UK consumers are set to spend more this Christmas than they did last year but due to inflationary pressures the volume of goods purchased will actually fall, according to research released today.

Research analysts Verdict and business analytics firm SAS predict that around £86.5 billion will be spent by UK households in the final quarter of the calendar year, an increase of £1.2 billion year-on-year, however the volume of purchase will decline 0.7 per cent as shoppers look to cut back due to rising bills and high unemployment.

Of all the sectors in retail, DIY & gardening is to be the worst affected by the dampened consumer mood, with people prioritising essential spending ahead of home improvements resulting in a 6.3 per cent decline in expenditure according to Verdict.

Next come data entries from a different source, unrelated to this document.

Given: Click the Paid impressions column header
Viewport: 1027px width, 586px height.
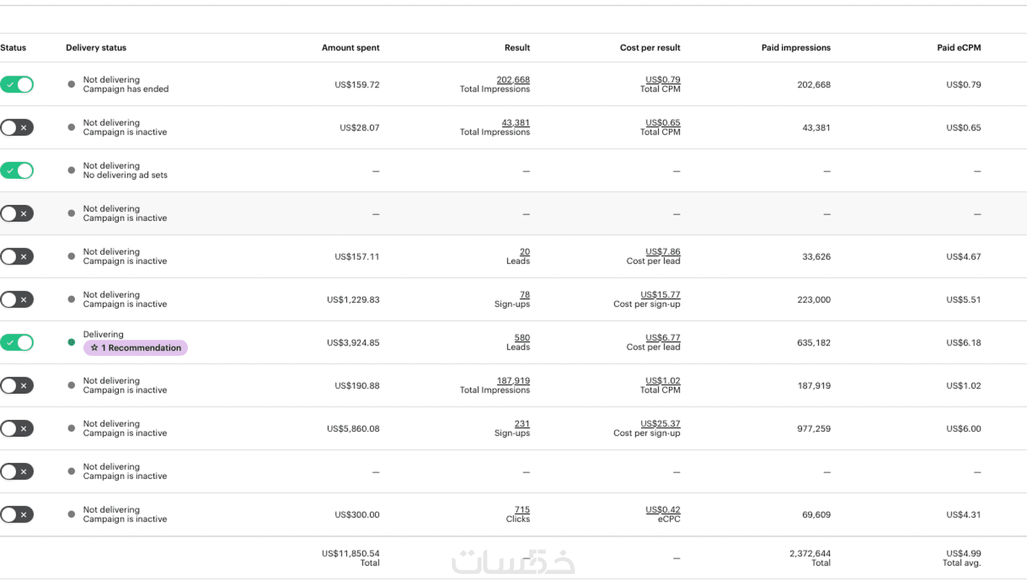Looking at the screenshot, I should [x=796, y=48].
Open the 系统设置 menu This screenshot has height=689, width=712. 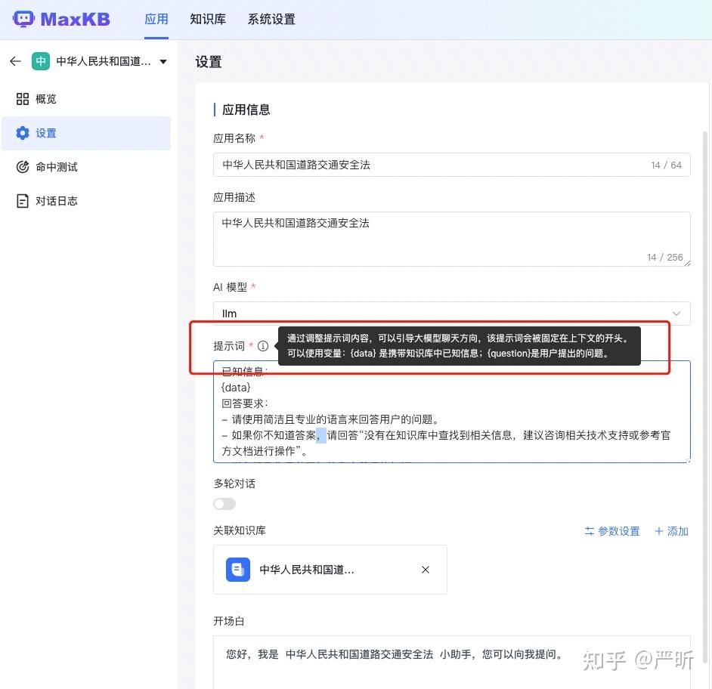coord(271,19)
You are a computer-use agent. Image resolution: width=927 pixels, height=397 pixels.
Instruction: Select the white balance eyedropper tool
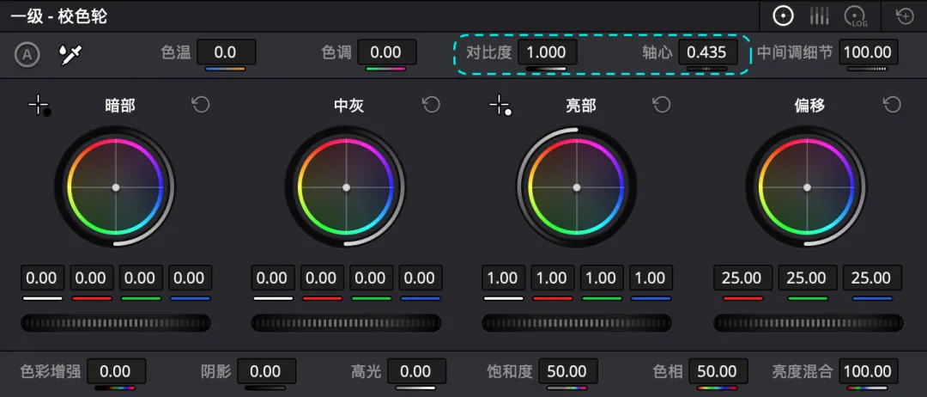(x=70, y=55)
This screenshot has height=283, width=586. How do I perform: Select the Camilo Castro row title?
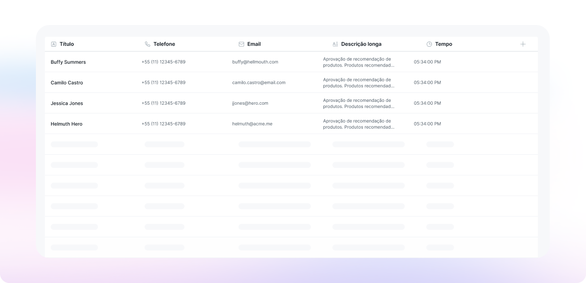pos(67,83)
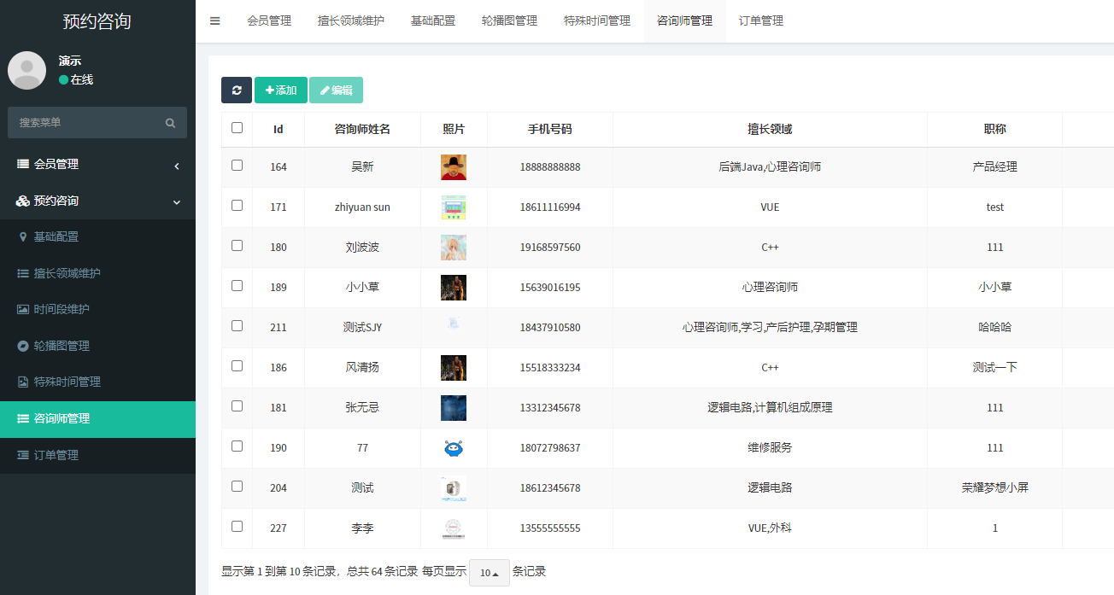Screen dimensions: 1114x595
Task: Click the search magnifier icon in sidebar
Action: [x=171, y=123]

Comparable sales of furniture & floor coverings will be similarly affected by this consumer trend and the rush by some to purchase big ticket items in Q4 last year before the VAT rise, meaning spending in this sector is expected to fall five per cent.

Maureen Hinton, analyst at Verdict, commented: “UK retailers face one of the most challenging Christmases ever as a combination of low consumer confidence and inflation is making shoppers question every purchase they make, even at a time when they want to celebrate.

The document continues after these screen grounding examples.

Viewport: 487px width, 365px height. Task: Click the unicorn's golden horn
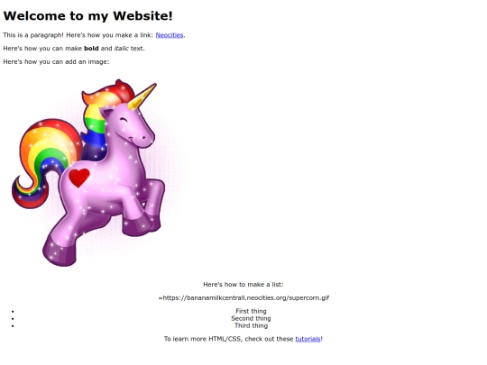(142, 96)
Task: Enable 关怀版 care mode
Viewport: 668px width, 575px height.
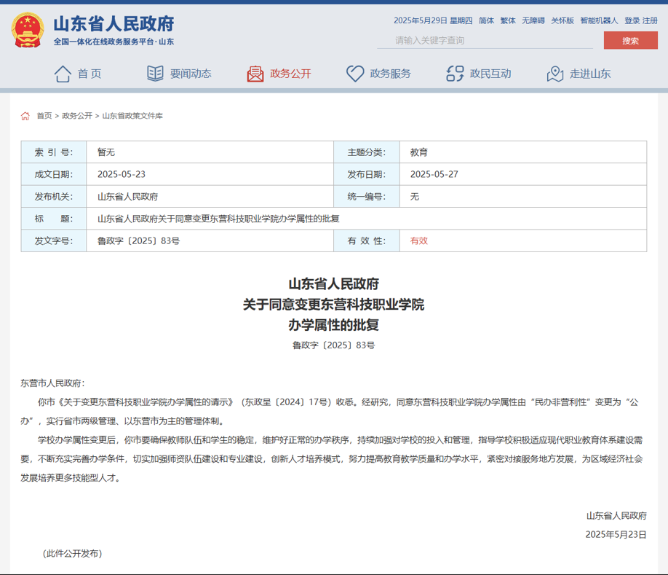Action: [562, 20]
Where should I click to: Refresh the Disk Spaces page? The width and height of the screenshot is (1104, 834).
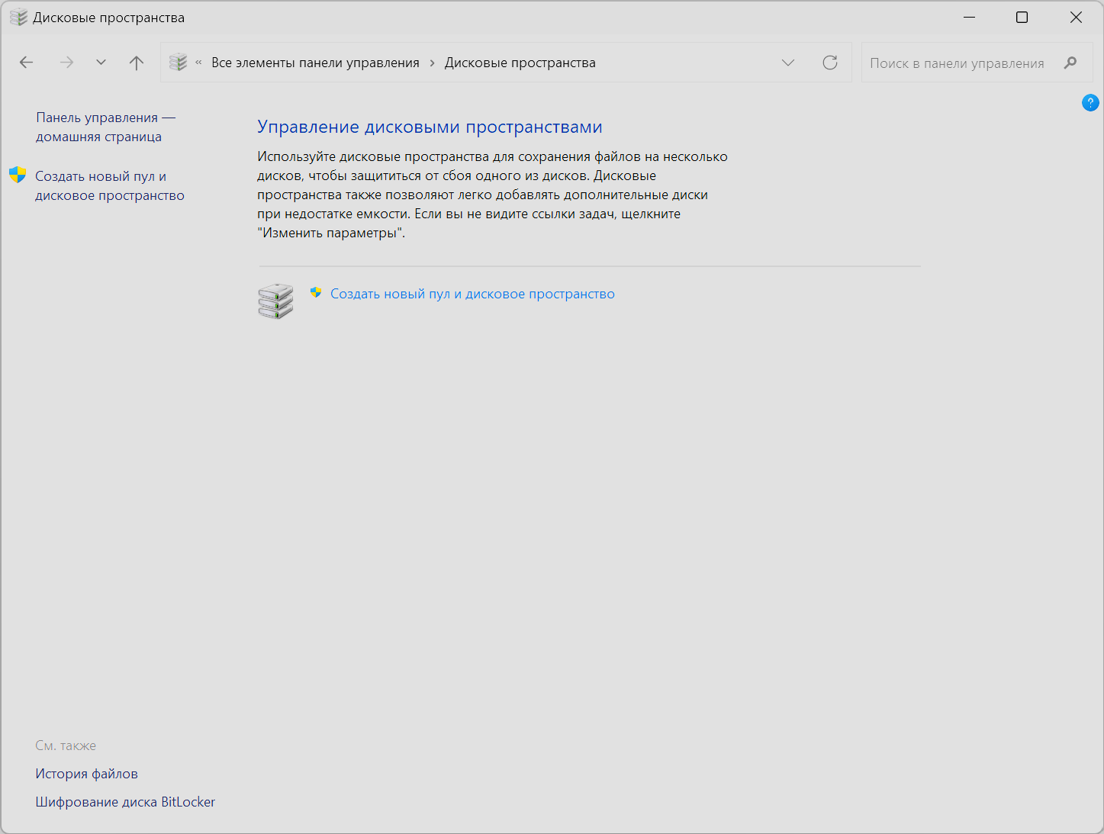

“All the growth in the market is inflation led and a repeat of last year’s bad weather would be disastrous for retailers who are already on very tight margins.”

Exceptionally heavy snowfall in the run-up to Christmas last year severely affected product deliveries which already had the added stress of the seasonal rush and surge in online spending to contend with, and businesses will be hoping there is no repeat of those meteorological conditions in the coming months.

In order to maximise their take of a diminishing overall spend, retailers are being advised by Verdict & SAS to target men more effectively over the festive period after they found that 56.5 per cent of all turkeys bought in the week preceding Christmas were done so by males.

“The data clearly shows that retailers ought to be actively targeting men, for whom Christmas is one of the big shopping windows,” Hinton continued.

“After a tough 2011 many retailers will be relying on Christmas to make a profit before being hit hard by a tough Q1 in 2012. Consumers will cut back as they recover from Christmas spending and face increased utility bills and high unemployment.

“Therefore retailers must build up enough cash and margin to support them through difficult trading until the next likely boost in spending, Easter.”

Grocery and health & beauty sales are expected to stay fairly resilient in the fourth quarter, whilst clothing & footwear should benefit from extra gift trading as consumers steer away from large products for presents.

Homewares and electricals will remain strong categories for Christmas presents but higher costs and increased promotions will eat away at businesses margins, whilst book, music & video retailers will continue to suffer from the gradual fall off in physical products sales.